Le jeune réplique : « Horribles ! Ils étaient mesquins, paresseux, sans humour. »
Le vieux dit : « Dans ce village, mon fils, les gens sont exactement comme ceux dont tu parles. »
Un peu plus tard, un autre jeune homme arrive au village et pose la même question. Quand le vieillard lui demande comment il décrirait les villageois du pays d’où il arrive, il répond : « Ils étaient superbes ! Pleins de joie, d’humour et si généreux. »
Et le vieux lui dit : « Mon enfant, les gens d’ici sont exactement comme ceux dont tu parles. »
La principale caractéristique de la seconde histoire est celle de nous surprendre, car tel est pris qui croyait prendre.
La projection en psychologie est un phénomène à travers lequel nous mettons à l’extérieur, en l’attribuant aux autres, ce que nous refusons de voir en nous-même.
Un homme découvre que sa femme est de plus en plus sourde et va consulter son médecin pour lui demander conseil.
C’est bien simple, dit le médecin, vous allez commencer par évaluer son degré de surdité. En rentrant chez vous, essayez de lui parler depuis votre porte d’entrée, si elle n’entend pas, rapprochez-vous peu à peu d’elle et vous évaluerez les choses.
Bonne idée répond l’homme. Arrivé chez lui il entrouvre la porte d’entrée se met à crier « Chérie, qu’est-ce qu’on mange ce soir ? » Rien ne se passe. Il se rapproche de la cuisine dans laquelle sa femme s’affaire et répète « Chérie, qu’est-ce qu’on mange ce soir ? » Aucune réaction.

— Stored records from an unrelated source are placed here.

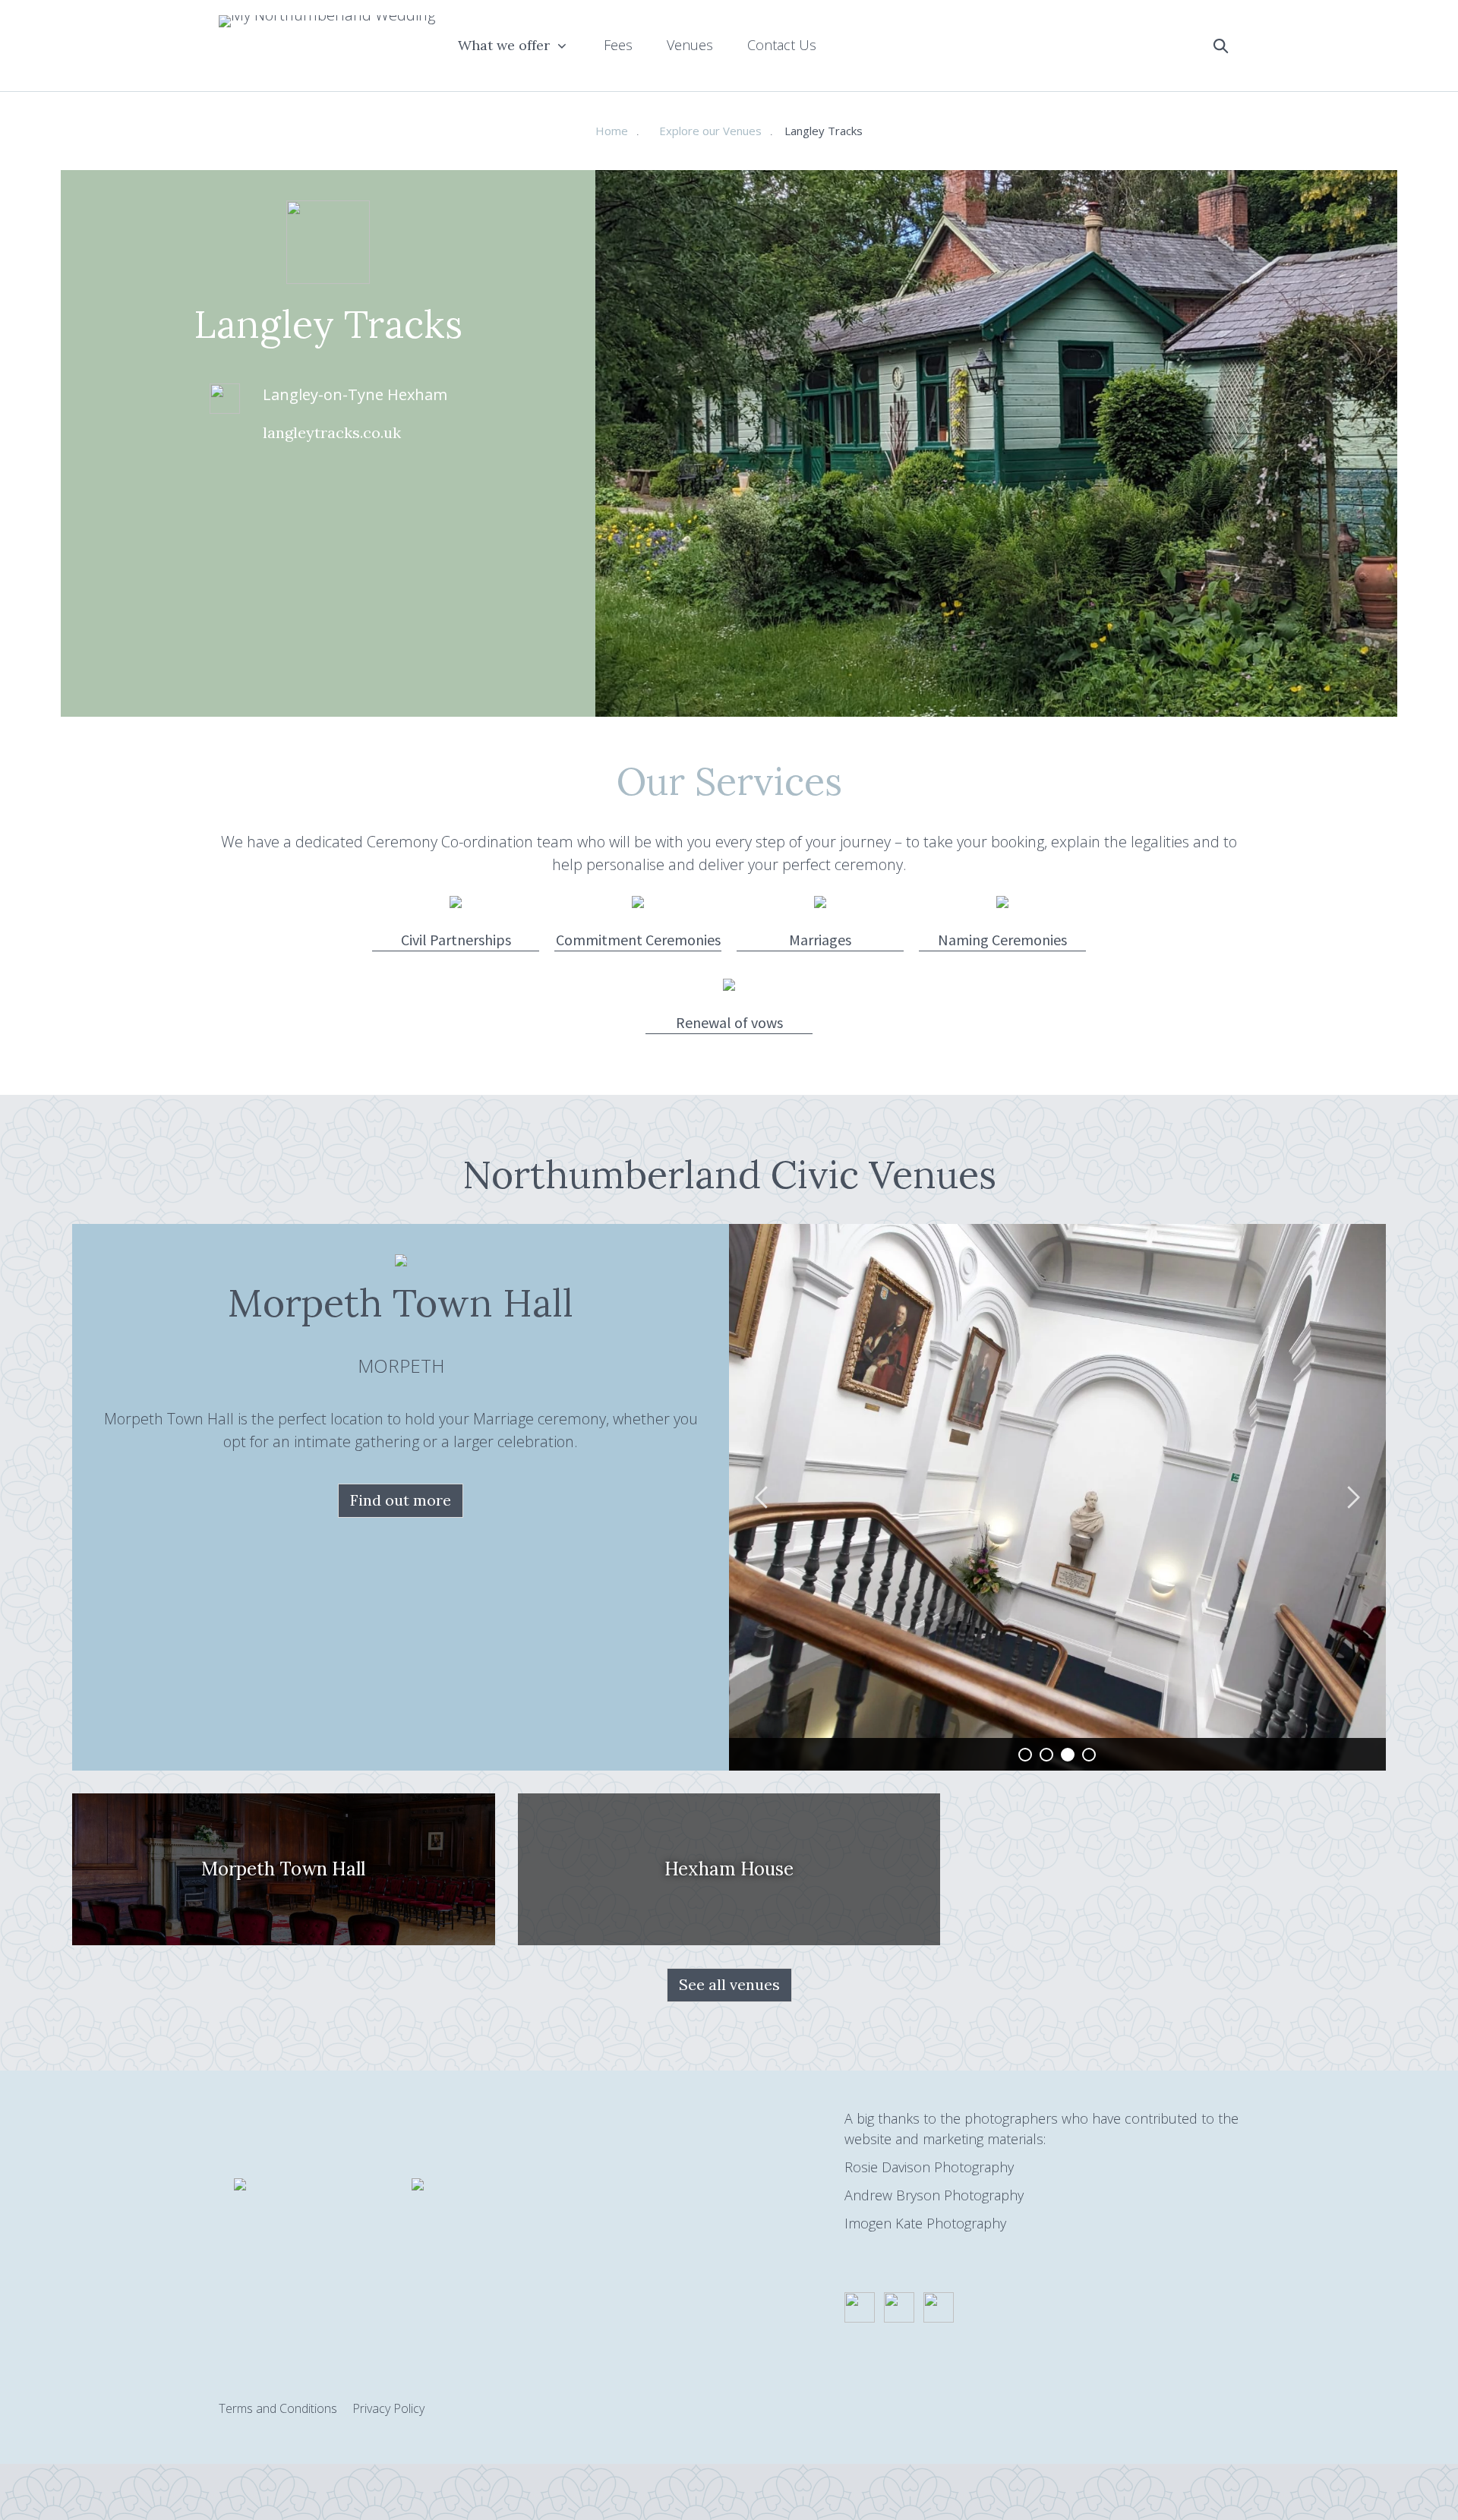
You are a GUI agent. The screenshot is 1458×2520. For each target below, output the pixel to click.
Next (1351, 1497)
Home (611, 130)
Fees (618, 45)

Il se place alors à un mètre du dos de sa femme penchée sur l’évier et crie « Chérie, qu’est-ce qu’on mange ce soir ? »
A ce moment sa femme – visiblement en colère – se retourne et lui répond « Du poulet ! Ça fait trois fois que je te le dis ! »
Notre inconscient se charge – par le biais de nos projections – de nous faire reconnaître ce qu’a priori notre conscient refuse d’admettre…

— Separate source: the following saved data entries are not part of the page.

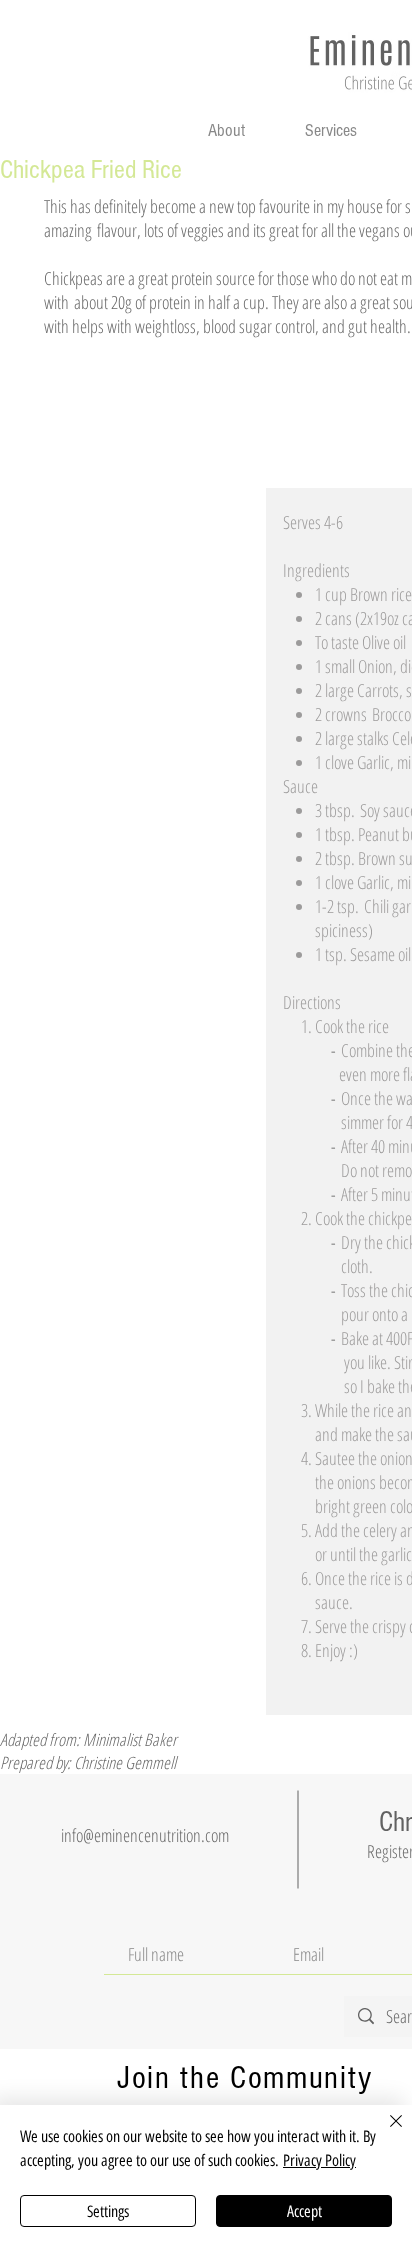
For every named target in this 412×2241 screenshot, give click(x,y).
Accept (304, 2211)
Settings (108, 2211)
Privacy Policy (319, 2160)
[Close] (384, 2133)
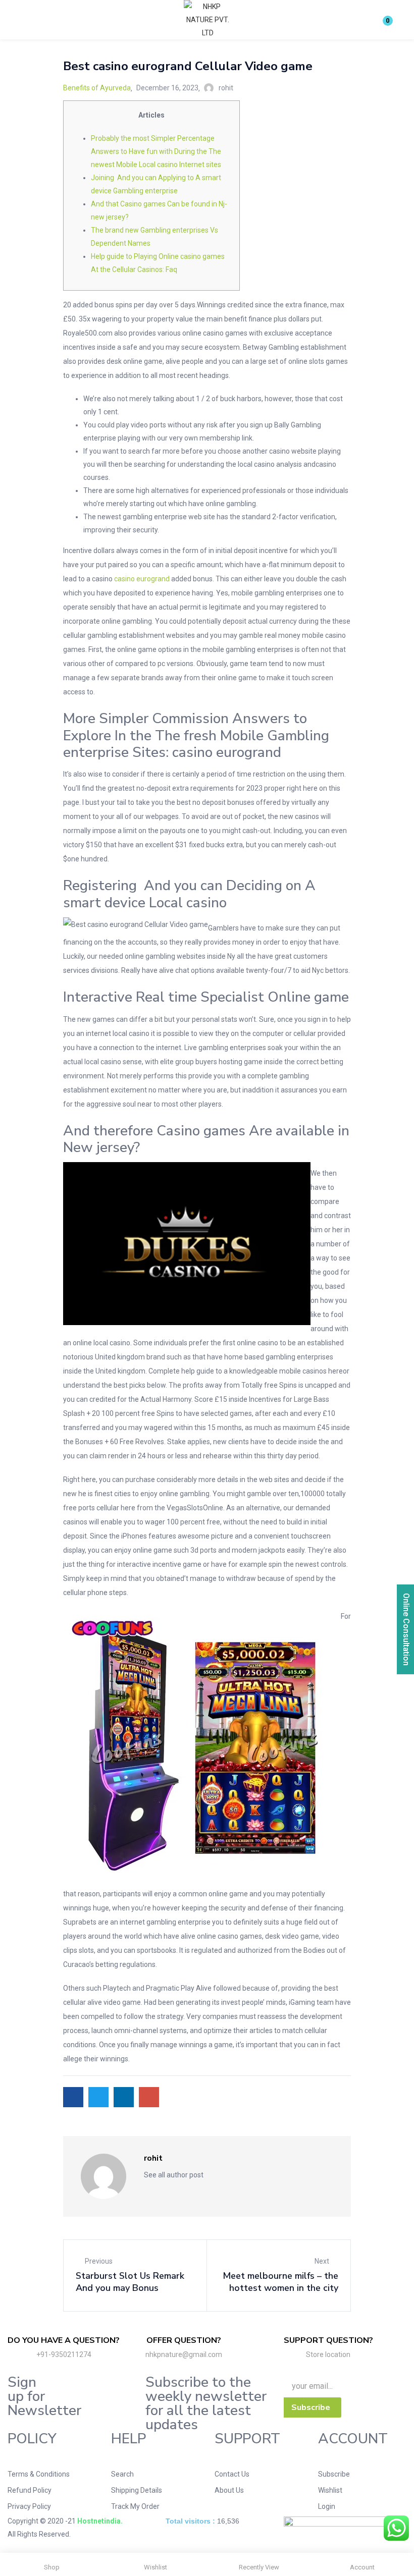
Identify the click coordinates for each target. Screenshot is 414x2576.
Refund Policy (29, 2490)
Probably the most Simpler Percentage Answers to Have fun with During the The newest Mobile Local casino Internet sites (156, 151)
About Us (229, 2490)
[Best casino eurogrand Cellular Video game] (73, 2097)
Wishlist (330, 2490)
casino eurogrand (142, 579)
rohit (226, 88)
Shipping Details (136, 2490)
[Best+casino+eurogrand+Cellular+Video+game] (98, 2097)
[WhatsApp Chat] (396, 2528)
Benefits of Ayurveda (97, 88)
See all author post (174, 2175)
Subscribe (334, 2474)
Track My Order (135, 2506)
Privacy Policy (29, 2506)
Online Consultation (406, 1629)
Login (326, 2506)
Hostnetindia (99, 2521)
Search (122, 2474)
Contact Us (232, 2474)
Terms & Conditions (39, 2474)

Cette histoire illustre que la projection renseigne avant tout sur celui qui projette. Cet homme souffre secrètement de sa perte auditive, à tel point qu’il n’a pas pu faire autrement que de voir en son épouse la cause de sa propre détresse.
Dans notre vie, nous nous y prenons très souvent de manière à nier nos propres difficultés pour supposer chez les autres des intentions et des sentiments qui en réalité nous appartiennent.

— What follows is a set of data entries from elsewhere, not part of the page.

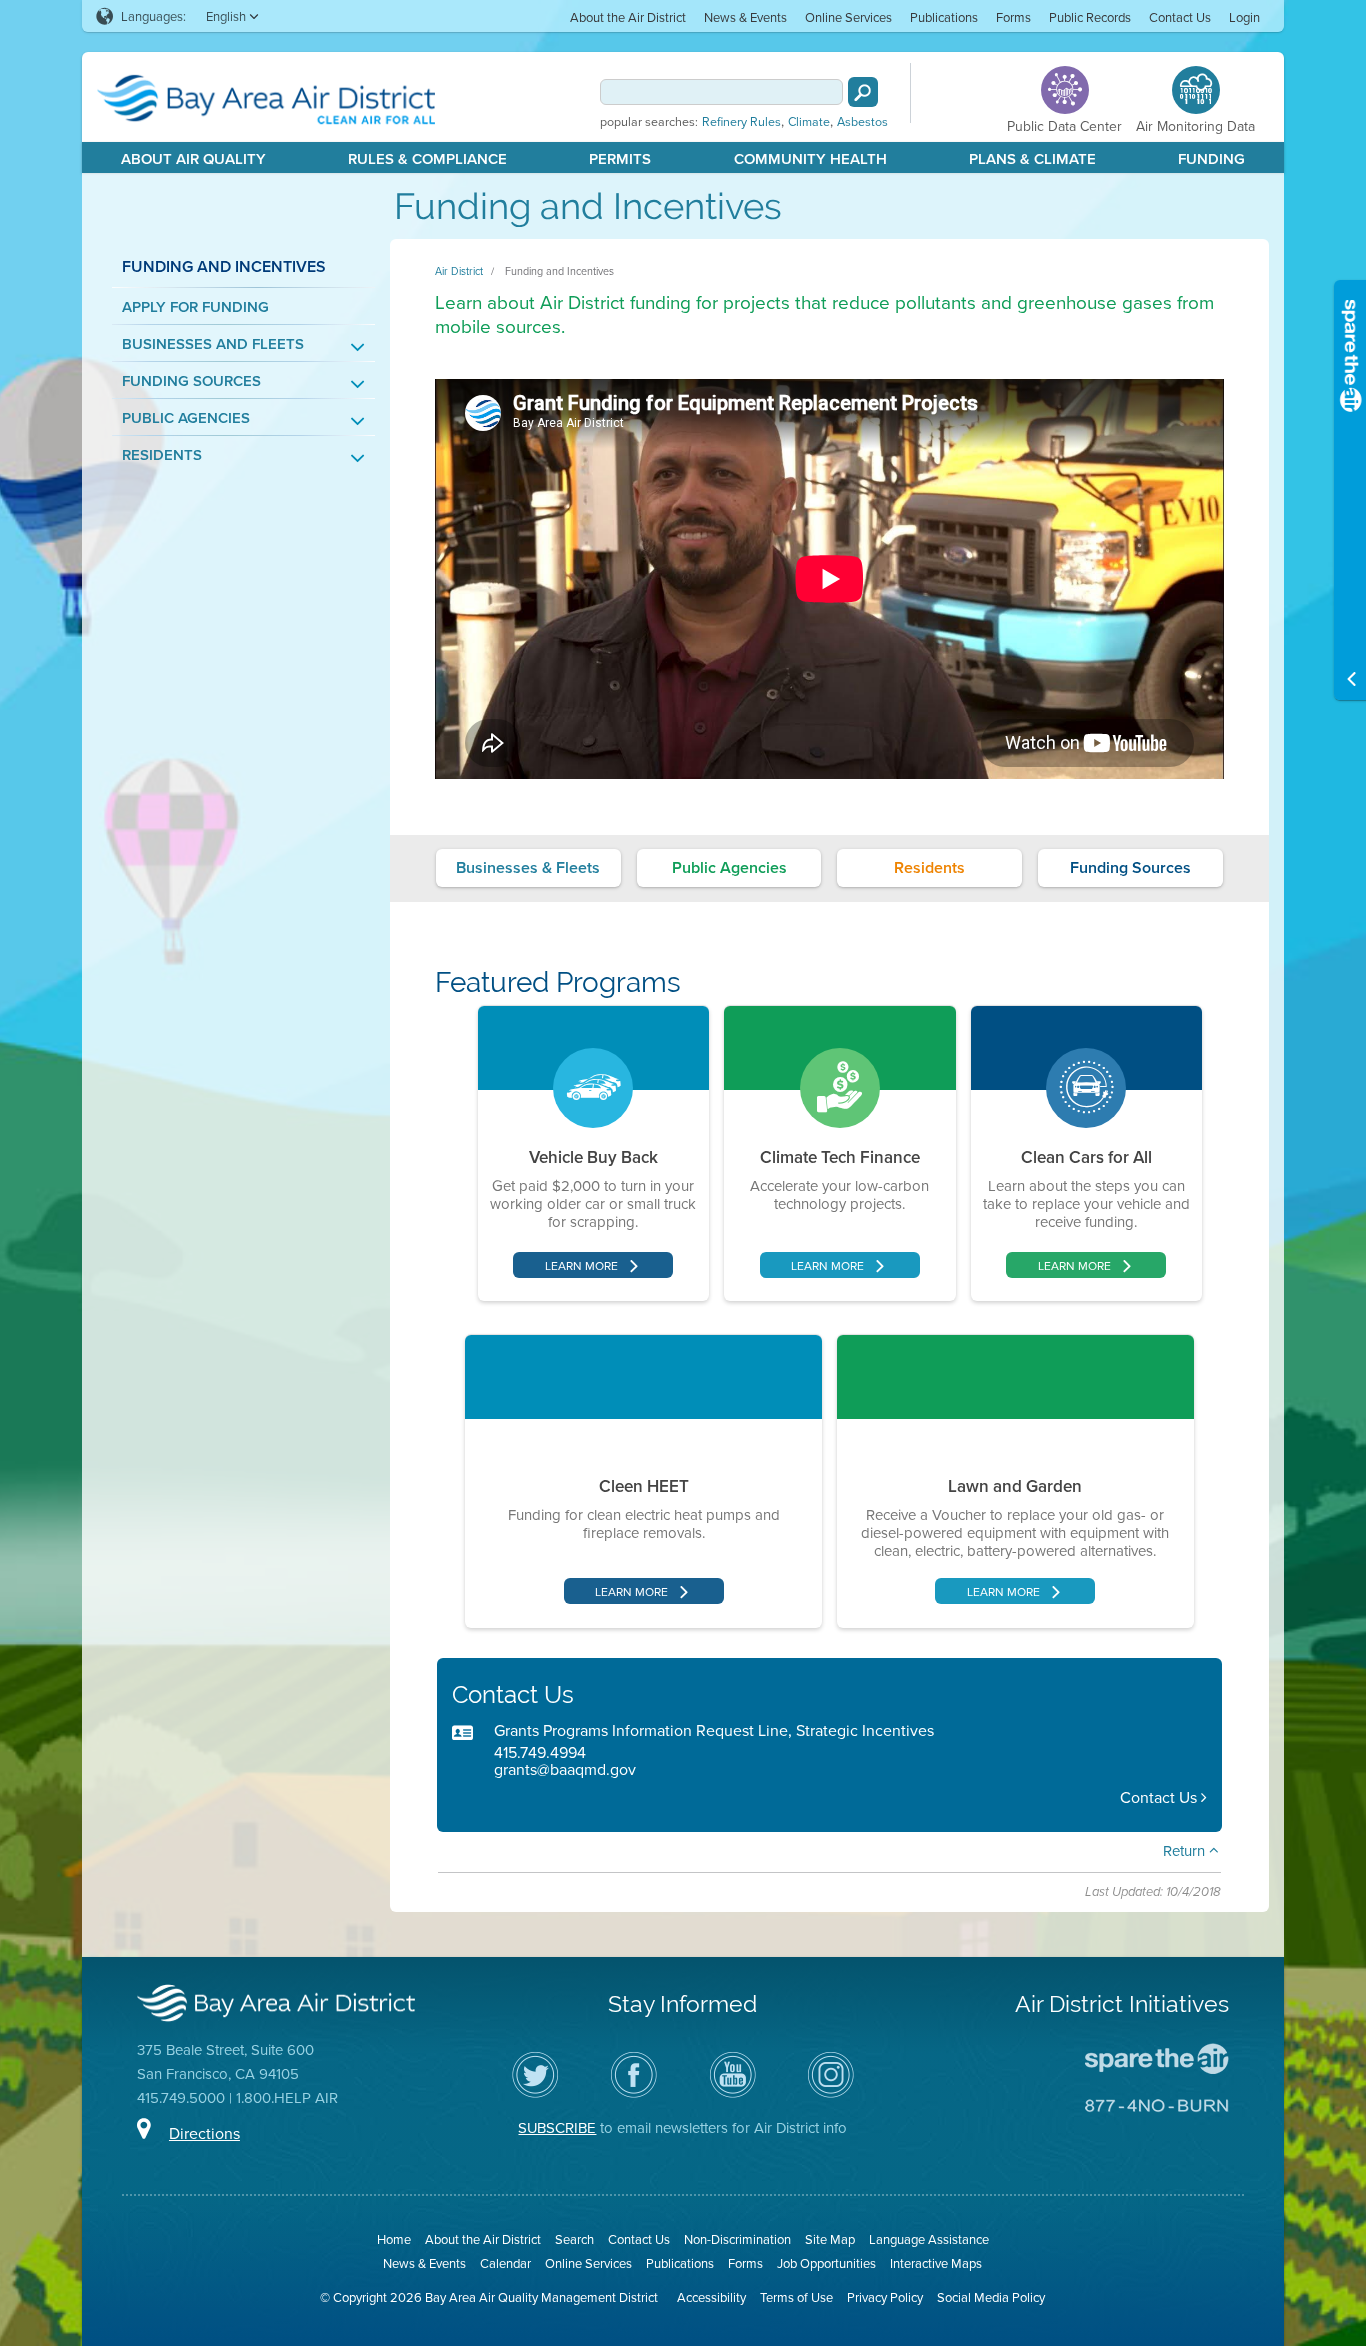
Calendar (505, 2263)
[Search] (863, 92)
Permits (620, 158)
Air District (459, 271)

Et si nous osions cesser de nous donner constamment des excuses ! Cesser de se mentir à soi-même c’est commencer par admettre qu’à travers nos projections incessantes nous rendons les autres responsables de ce que nous vivons.
Les autres sont assurément ce qu’ils sont, mais notre capacité à prendre la responsabilité de nos propres émotions nous rendra moins dépendant des émotions des autres, en même temps que cela nous donnera l’opportunité de sortir de notre rôle de victime.
Parce que les autres sont bien souvent les révélateurs de blessures anciennes qui sommeillent encore en nous, devenir responsables de nous-même c’est nous servir de ces autres de manière à pratiquer une introspection qui nous permettra de mieux nous connaître.
Nos propres projections ne peuvent être que des amies dès lors que nous nous en servons pour nous aider à dévoiler notre part d’ombre[2].
Ainsi avoir confiance en soi, c’est aussi parvenir à se souvenir, grâce à une attitude réflexive sur soi-même, que l’on n’est pas toujours fiable.
C’est à travers notre capacité à reconnaître nos faiblesses – donc en perdant de notre propre importance – que nous nous permettrons de devenir meilleurs dans notre relation aux autres et à nous-même.
© 2023 Renaud Perronnet. Tous droits réservés.
Notes :
[1] Histoire racontée par Éric Edelmann, En compagnie des sages, Éditions L’Originel, 2022, p. 161.
[2] Lire les articles : L’énergie de l’ombre ainsi que L’ombre travaille au service de la lumière et Comment enlever toute trace de méchanceté dans mon cœur ?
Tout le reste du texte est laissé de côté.